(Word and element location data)
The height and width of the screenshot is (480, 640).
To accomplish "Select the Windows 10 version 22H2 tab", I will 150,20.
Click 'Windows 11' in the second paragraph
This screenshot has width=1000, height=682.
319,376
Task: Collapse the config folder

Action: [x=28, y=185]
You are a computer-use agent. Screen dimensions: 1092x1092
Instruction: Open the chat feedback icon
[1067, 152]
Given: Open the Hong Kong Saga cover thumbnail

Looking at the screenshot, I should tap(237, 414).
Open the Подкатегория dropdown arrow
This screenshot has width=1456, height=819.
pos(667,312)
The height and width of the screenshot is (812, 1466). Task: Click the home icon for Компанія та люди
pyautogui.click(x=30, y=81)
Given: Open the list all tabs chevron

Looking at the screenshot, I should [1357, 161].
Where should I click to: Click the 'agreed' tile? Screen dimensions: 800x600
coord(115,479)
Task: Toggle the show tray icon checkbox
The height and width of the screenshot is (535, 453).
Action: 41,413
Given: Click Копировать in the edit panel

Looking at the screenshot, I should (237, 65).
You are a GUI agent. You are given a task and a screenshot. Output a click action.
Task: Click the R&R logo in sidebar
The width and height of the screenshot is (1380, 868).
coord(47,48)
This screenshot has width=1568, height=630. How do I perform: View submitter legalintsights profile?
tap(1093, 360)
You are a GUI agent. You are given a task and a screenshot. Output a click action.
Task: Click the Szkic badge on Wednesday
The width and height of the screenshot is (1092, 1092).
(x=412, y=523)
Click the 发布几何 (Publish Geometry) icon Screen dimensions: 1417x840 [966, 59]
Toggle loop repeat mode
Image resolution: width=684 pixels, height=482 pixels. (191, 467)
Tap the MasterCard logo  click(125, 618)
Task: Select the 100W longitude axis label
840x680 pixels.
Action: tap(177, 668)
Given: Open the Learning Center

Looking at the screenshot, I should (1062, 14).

▸ **What you should do**: Rewrite the rows from the line with "Click the 发布几何" up to and including the last row, replacing "MasterCard logo" with "Visa logo" and leaving everything else unchanged.

▸ **Final result**:
Click the 发布几何 (Publish Geometry) icon Screen dimensions: 1417x840 [966, 59]
Toggle loop repeat mode
Image resolution: width=684 pixels, height=482 pixels. (191, 467)
Tap the Visa logo  click(125, 618)
Task: Select the 100W longitude axis label
840x680 pixels.
Action: tap(177, 668)
Given: Open the Learning Center

Looking at the screenshot, I should (1062, 14).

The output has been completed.